Abstract

Introduction: Extracorporeal cardiopulmonary resuscitation (ECPR) has been reported to be effective in out-of-hospital cardiac arrest (OHCA) patients in whom ventricular fibrillation (VF) as an initial rhythm were refractory to conventional cardiopulmonary resuscitation (CPR). However, it remains unclear whether ECPR is effective even though cardiac rhythm would change from VF to non-VF during CPR. Methods: This multicenter prospective observational study was conducted in 46 hospitals. A total of 457 patients with OHCA aged 20-74 years in whom initial rhythm was VF and the duration from collapse to hospital arrival was within 45 minutes were originally registered. After given CPR for more than 15 minutes in hospital, these patients received combination therapy with ECPR including therapeutic hypothermia (TH), or not received. The patients underwent ECPR (n=250) were classified into the following 2 groups according to rhythm changes during CPR; Group-A (sustained VF; n=127) and Group-B (changing from VF initially to non-shockable rhythm; n=123). The endpoint was a favorable outcome defined as Cerebral Performance Category 1-2 at 6 months after collapse.
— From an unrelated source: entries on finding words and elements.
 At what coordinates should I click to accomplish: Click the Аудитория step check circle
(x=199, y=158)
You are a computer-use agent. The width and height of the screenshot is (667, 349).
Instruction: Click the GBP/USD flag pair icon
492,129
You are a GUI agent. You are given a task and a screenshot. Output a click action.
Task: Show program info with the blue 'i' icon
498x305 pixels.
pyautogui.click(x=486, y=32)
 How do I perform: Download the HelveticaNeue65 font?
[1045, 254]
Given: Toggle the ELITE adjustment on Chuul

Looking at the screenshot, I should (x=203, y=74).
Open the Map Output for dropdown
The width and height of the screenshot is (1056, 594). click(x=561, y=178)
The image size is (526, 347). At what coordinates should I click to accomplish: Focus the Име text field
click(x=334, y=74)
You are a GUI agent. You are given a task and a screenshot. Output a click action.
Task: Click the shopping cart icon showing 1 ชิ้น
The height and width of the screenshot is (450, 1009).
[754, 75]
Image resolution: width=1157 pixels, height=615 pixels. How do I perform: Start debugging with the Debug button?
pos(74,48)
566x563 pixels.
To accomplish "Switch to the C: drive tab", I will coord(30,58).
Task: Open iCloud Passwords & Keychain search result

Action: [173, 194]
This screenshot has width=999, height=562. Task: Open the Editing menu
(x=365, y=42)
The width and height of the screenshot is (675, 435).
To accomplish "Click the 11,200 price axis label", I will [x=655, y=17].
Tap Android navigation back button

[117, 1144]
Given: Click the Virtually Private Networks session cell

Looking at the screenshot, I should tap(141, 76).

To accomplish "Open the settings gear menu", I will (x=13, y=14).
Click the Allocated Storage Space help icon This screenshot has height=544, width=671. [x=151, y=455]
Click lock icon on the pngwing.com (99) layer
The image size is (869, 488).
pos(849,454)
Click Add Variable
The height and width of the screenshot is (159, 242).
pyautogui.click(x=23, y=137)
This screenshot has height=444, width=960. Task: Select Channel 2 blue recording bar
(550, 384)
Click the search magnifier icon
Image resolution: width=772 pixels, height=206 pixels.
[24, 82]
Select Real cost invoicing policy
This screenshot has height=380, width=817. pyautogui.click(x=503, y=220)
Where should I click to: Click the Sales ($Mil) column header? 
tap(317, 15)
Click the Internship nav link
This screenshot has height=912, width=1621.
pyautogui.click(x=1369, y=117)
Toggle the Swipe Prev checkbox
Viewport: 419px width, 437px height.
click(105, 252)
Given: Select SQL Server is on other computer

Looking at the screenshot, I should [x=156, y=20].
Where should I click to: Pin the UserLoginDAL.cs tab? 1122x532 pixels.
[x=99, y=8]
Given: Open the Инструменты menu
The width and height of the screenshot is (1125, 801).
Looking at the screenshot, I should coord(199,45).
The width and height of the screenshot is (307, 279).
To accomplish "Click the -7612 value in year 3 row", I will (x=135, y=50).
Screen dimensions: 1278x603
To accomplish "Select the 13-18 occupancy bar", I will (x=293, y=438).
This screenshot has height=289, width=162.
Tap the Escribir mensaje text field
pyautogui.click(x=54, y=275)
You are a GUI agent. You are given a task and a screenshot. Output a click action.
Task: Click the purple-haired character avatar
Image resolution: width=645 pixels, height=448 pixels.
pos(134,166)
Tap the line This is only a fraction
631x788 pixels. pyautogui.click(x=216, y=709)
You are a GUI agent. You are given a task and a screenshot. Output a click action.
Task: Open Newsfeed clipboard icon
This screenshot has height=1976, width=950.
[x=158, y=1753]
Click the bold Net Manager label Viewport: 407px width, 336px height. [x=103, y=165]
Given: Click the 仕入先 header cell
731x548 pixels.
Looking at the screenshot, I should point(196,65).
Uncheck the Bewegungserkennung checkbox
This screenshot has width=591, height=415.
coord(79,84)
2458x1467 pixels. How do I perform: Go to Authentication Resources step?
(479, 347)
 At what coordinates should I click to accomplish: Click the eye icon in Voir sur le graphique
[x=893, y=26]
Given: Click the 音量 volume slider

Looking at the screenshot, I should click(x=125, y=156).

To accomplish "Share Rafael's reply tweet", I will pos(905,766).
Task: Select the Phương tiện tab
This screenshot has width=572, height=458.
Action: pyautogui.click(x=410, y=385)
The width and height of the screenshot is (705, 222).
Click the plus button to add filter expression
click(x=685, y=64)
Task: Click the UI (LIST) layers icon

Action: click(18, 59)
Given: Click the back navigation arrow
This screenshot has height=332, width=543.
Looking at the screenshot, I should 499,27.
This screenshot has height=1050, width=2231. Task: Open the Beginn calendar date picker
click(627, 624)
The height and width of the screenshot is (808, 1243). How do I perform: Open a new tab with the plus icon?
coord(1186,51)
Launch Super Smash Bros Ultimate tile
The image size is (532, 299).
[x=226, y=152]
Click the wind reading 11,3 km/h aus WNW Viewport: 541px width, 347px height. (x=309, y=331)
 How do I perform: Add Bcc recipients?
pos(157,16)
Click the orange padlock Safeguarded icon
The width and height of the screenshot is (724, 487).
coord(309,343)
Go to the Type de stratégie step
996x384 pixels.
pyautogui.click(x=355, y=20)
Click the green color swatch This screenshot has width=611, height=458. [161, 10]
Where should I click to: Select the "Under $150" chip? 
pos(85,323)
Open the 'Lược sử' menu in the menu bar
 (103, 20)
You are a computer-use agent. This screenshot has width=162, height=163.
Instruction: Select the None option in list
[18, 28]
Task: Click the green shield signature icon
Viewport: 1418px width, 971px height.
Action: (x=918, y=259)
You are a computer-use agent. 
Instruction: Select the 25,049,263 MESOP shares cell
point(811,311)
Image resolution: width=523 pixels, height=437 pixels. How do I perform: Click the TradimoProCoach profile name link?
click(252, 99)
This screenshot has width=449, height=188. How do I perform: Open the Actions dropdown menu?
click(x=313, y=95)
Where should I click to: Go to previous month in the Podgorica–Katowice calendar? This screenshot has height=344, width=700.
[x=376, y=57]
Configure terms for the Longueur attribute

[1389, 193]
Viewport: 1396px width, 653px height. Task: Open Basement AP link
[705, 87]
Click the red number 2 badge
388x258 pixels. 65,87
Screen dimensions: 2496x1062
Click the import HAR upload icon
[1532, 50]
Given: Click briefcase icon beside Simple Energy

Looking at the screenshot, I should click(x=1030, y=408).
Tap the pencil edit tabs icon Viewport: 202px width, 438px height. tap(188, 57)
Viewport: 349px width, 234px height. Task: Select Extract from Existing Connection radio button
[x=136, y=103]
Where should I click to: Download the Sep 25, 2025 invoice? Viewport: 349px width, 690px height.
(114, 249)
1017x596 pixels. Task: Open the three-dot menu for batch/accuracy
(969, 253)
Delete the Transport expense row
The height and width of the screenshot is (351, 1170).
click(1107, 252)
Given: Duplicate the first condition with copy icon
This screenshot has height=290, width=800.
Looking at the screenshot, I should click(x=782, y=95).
Results: There were no significant differences of age, sex, time from collapse to ECPR start and the rate of TH between the 2 groups. The rate achieving favorable outcome was significantly higher in Group-A than Group-B. (19.7% vs. 3.3%, p<0.001) (Figure1). When focusing on sustained VF (Group-A), the rate achieving favorable outcome improved about 5.5-fold by ECPR (ECPR, n=127; 19.7% vs. non-ECPR, n=55; 3.6%, p<0.001) (Figure2). In the multivariate logistic-regression analysis, sustained VF during CPR was the strongest predictor for the favorable outcomes among the pre-hospital parameters including age, bystander CPR and time from collapse to ECPR (Odds ratio 4.43, p=0.018). Conclusions: These findings indicates that the patients with sustained VF seem to be a particular population that could merit ECPR.